◆ BRIEF ◆
Output, word for word, the line that contains "Task: Open the" and all lines after it in the records below, omitting pictures.

◆ Saved data entries ◆
□ □ □ □
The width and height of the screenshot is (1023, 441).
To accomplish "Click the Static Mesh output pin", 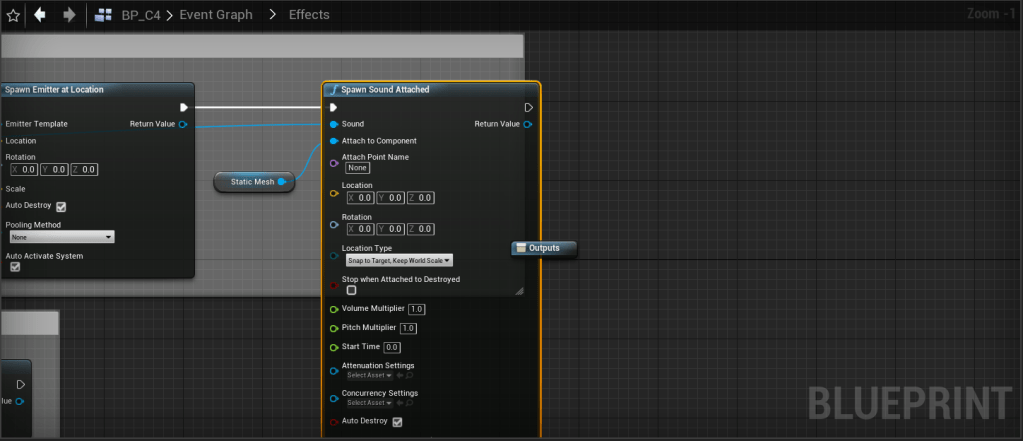I will 282,182.
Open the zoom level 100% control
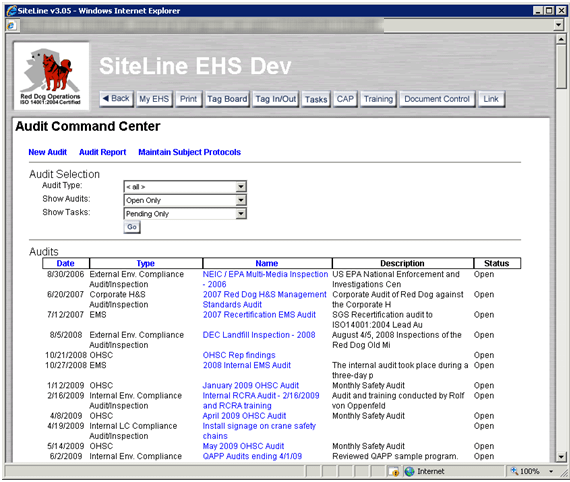This screenshot has height=482, width=570. click(531, 471)
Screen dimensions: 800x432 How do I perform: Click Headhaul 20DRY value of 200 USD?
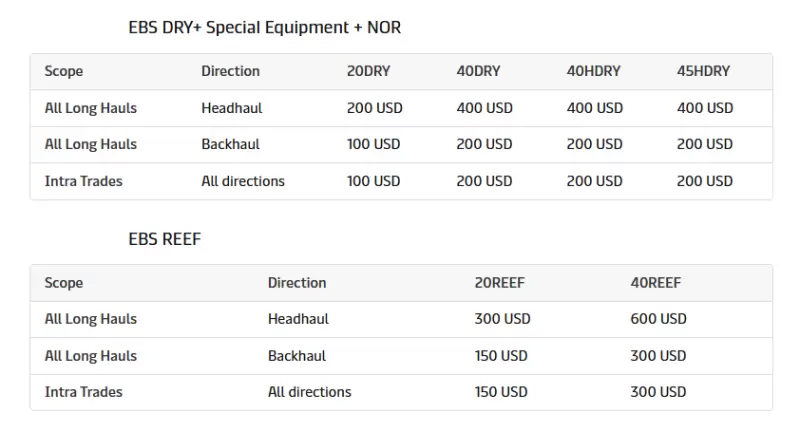click(375, 108)
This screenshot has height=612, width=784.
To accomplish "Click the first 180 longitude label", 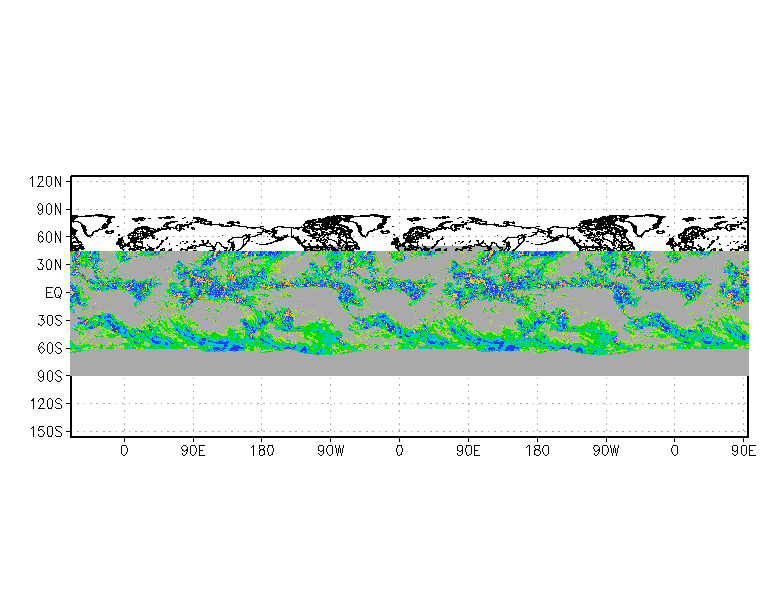I will click(x=262, y=451).
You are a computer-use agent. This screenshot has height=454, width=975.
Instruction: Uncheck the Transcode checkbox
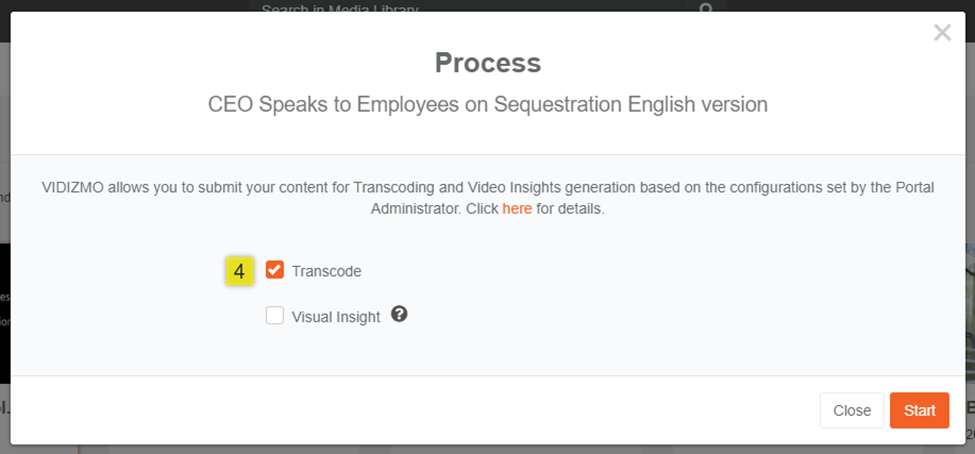pos(275,270)
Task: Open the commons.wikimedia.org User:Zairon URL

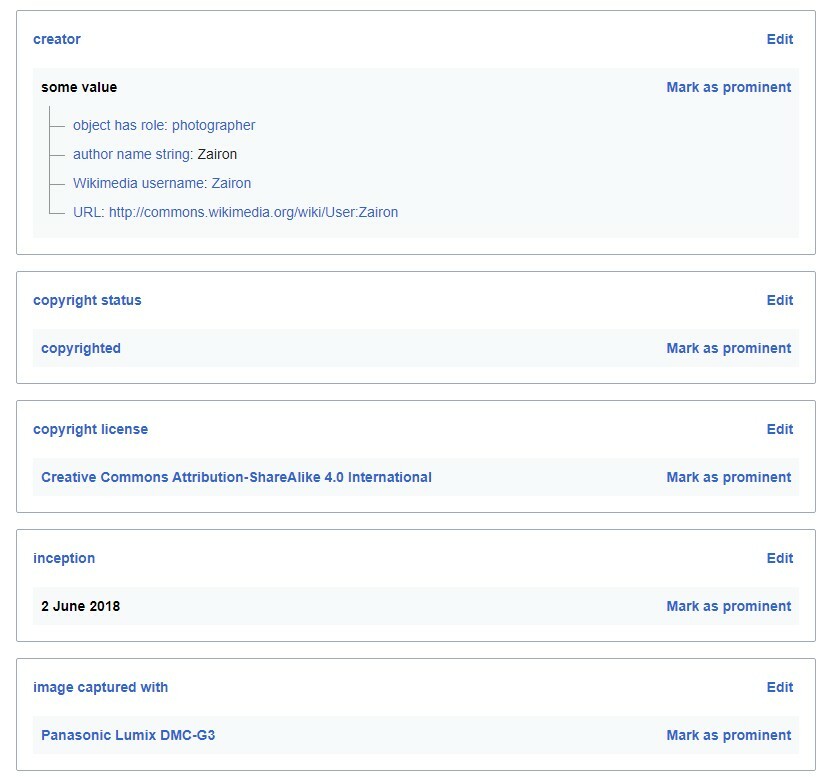Action: (x=253, y=212)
□ □ □ □
◆ YOUR SOLUTION ◆
Task: Open the commons.wikimedia.org User:Zairon URL

Action: (x=253, y=212)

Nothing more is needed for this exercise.